On-time graduation rates for minorities at Indiana University-Purdue University Indianapolis and the regional campuses lag behind even more. Less than 3 percent of black students are graduating from IUPUI within four years, and IU South Bend, for example, had none of its black students in the study period graduate in four years. Neither did IU Southeast in New Albany.

A lack of minority representation at some of those regional campuses did skew the numbers. At both the Southeast and South Bend campuses, there were less than 30 black students to track. In IU Kokomo and IU East in Richmond, the black and Hispanic demographics were so small, less than 10 students, that the graduation percentages based on race were “suppressed” to not identify those students.

The regional campuses have the most “opportunity” to improve four-year graduation rates, Applegate said. IU switched gears with its regional campuses when they became four-year institutions, leaving most of the responsibility for remediation of students, and two-year degrees, to Ivy Tech Community College. But low completion rates, Applegate said, still reflect the “complex history” of students who enroll in the regional campuses, which are meant for “outreach” and don’t attract as many of the first-year, college-ready students that come to Bloomington. The regional campuses and Ivy Tech attract a higher percentage of part-time students, who may be balancing school with work and/or family obligations.

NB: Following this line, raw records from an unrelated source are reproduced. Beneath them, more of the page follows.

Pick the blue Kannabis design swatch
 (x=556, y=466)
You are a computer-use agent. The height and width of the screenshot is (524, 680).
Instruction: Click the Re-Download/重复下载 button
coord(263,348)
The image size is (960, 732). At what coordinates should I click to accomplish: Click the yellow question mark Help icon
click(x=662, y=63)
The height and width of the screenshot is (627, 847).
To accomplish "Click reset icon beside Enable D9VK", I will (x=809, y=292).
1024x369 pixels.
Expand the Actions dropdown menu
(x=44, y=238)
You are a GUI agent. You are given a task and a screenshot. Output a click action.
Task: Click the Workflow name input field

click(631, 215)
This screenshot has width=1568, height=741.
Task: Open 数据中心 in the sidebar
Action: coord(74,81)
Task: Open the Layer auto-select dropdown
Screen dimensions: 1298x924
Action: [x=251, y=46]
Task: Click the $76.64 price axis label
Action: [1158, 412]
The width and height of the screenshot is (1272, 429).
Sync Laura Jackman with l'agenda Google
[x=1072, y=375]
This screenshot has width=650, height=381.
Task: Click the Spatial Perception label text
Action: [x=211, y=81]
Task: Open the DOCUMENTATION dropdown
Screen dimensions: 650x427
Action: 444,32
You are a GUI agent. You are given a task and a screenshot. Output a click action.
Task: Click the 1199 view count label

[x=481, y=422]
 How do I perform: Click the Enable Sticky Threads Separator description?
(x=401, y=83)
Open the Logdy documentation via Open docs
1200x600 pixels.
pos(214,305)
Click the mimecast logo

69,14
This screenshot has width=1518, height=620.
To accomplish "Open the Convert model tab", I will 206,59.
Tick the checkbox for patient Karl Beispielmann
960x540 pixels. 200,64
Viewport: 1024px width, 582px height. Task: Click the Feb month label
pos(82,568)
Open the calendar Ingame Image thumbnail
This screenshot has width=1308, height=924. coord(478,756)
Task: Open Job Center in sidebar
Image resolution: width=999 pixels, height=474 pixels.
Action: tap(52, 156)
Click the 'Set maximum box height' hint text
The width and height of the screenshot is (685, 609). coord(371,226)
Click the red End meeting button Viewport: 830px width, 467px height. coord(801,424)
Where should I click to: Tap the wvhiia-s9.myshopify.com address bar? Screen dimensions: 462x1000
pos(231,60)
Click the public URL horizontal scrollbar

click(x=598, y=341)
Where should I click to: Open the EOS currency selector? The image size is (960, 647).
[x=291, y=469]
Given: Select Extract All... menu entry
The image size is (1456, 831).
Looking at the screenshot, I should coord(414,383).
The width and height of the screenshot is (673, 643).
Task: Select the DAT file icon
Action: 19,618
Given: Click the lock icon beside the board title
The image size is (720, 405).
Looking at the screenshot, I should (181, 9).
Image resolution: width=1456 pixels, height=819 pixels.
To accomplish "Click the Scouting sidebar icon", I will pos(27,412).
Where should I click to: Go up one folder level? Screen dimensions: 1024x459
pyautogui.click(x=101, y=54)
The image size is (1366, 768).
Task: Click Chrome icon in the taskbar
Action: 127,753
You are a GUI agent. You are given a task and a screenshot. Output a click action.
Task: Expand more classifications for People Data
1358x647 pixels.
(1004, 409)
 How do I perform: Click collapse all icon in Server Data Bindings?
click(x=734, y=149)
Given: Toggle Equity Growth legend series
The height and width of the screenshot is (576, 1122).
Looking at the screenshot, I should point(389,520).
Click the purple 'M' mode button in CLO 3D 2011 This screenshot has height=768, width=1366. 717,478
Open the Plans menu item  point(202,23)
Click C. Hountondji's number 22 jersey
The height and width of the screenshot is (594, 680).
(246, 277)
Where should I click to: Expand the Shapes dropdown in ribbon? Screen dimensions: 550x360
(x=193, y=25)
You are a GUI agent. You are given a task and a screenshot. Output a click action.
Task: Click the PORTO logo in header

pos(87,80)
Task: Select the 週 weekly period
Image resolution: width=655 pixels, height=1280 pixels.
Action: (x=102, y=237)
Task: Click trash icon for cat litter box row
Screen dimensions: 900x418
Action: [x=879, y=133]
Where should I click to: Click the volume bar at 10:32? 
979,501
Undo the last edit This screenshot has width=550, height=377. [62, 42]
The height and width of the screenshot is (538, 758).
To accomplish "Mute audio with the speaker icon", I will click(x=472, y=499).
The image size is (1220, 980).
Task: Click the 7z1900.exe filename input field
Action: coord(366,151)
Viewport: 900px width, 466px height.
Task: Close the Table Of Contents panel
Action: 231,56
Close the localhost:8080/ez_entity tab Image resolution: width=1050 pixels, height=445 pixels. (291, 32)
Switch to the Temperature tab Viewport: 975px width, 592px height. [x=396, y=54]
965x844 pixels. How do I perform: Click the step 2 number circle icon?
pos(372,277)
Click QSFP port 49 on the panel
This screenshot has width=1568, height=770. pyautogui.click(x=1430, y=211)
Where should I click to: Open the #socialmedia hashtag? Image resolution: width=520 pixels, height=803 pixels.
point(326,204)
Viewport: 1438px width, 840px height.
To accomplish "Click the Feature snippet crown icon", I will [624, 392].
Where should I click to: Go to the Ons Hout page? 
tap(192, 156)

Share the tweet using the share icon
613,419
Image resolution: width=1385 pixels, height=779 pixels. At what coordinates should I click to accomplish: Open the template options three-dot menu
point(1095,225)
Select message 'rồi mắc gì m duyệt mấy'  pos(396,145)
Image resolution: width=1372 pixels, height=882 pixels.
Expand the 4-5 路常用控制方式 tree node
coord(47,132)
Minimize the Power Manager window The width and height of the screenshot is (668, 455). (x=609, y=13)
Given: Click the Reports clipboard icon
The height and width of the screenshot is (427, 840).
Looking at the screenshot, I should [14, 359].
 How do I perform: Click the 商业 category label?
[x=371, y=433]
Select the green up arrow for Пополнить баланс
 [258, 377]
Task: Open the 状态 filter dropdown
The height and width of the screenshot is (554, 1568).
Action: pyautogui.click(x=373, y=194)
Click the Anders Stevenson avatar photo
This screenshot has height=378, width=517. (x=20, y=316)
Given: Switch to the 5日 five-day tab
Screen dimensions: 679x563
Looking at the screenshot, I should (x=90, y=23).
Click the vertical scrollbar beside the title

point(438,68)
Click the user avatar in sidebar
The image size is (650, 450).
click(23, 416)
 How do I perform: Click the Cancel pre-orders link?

Despite two-year completion rates sitting at 3.8 percent, Ivy Tech President Tom Snyder called the community college’s rates “competitive” to IU’s regional campuses. More than 48 percent of Ivy Tech’s full- and part-time students graduate within six years for a two-year degree. IU’s regional campuses range from about 28 to 43 percent in six years, but that’s for a four-year degree. Completion rates have also been increasing at some of the regional campuses in recent years.

For example, the four-year completion rate for the incoming class of 2006 at IU East was 5 percent, but 14 percent of the 2009 class graduated in four years. IU Kokomo increased from 6 to 13 percent between 2004 and 2009. On the other hand, the South Bend campus has remained stagnant, at between 8 to 9 percent, from the 2002 incoming class to 2009.

Overall, IU Bloomington’s on-time graduation rates have been increasing in recent years. Four-year graduation rates have increased since 2005, from 50 to 60 percent.

“Because of the outreach mission of the regional campuses, we would expect (the completion rates) would be lower, because they are bringing in students with a much wider range of preparedness,” Applegate said. “These are the populations these institutions are expected to serve.”